Selected excerpt>

## start

Estancia de Investigación EI-AD25-145 - Applications of robotics in precision agriculture - Autonomous Navigation in Greenhouses

This project investigates the use of computer vision and artificial intelligence to enable autonomous navigation in greenhouse environments, leveraging the Jackal Robot from Clearpath Robotics equipped with an Intel RealSense D435 RGB-D camera. The primary goal is to develop a vision-based system capable of detecting and tracking greenhouse corridors to support precision agriculture tasks.

Greenhouses pose unique navigation challenges due to their narrow paths, repetitive structures, and dynamic lighting conditions. To address these, the robot uses RGB image data and depth sensing to identify corridor boundaries, detect obstacles, and maintain orientation within the greenhouse layout. AI models trained on visual features—such as color gradients, edge patterns, and depth discontinuities—allow the robot to interpret its surroundings and make real-time decisions for path planning and obstacle avoidance.

The system integrates computer vision algorithms with onboard processing to extract corridor geometry and generate navigation commands. Techniques such as semantic segmentation, line detection, and visual odometry are employed to ensure robust performance even under variable conditions. The Jackal Robot’s compact form factor and differential drive make it ideal for maneuvering within tight greenhouse aisles.

By automating corridor tracking and navigation, the project supports continuous monitoring, data collection, and targeted interventions without human supervision. This contributes to more efficient resource use, reduced labor, and improved crop management in controlled agricultural settings. The project lays the groundwork for scalable, vision-driven robotic systems in smart farming applications.

## end

From the greenhouse navigation project description, list every technique named as being employed to keep performance robust under variable conditions.

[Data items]
## start

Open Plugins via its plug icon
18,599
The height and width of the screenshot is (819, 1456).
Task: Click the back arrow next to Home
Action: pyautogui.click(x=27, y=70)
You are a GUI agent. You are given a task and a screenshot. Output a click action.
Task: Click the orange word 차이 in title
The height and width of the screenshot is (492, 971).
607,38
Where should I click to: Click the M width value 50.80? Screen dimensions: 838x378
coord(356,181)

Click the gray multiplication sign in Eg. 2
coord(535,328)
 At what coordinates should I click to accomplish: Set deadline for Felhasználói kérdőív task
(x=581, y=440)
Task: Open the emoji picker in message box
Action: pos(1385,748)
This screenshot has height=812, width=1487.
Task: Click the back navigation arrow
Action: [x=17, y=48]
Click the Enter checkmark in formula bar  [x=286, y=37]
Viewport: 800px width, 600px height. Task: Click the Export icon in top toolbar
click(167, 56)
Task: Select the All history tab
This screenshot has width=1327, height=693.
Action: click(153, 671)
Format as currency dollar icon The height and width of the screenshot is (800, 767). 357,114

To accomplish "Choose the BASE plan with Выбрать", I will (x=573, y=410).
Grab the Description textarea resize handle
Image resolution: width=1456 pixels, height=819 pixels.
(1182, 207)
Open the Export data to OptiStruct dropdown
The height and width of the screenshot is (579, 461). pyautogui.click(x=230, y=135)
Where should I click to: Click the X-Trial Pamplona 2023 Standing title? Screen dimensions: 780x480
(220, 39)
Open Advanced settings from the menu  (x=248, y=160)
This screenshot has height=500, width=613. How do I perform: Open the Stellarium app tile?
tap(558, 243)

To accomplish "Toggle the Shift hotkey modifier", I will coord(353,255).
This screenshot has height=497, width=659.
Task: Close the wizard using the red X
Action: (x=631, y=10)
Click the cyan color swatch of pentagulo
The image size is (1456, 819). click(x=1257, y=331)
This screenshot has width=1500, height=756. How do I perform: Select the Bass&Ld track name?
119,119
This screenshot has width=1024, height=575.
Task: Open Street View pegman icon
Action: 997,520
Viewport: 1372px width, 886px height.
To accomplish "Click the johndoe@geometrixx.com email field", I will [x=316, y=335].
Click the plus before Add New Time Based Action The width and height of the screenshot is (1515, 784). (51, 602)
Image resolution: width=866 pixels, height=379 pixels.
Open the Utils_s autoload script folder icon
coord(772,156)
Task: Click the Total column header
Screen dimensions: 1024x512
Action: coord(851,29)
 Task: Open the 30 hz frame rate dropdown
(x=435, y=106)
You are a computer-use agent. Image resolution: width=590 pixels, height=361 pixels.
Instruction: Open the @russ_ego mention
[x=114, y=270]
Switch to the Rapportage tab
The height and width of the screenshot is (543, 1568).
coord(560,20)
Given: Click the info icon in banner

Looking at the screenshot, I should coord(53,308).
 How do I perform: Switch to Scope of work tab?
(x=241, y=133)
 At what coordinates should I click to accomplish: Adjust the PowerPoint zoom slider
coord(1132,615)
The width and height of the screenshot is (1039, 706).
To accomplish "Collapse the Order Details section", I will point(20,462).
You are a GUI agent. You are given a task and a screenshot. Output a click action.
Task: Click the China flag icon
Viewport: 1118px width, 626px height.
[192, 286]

## end

Solution to the exercise>
Semantic segmentation, line detection, and visual odometry.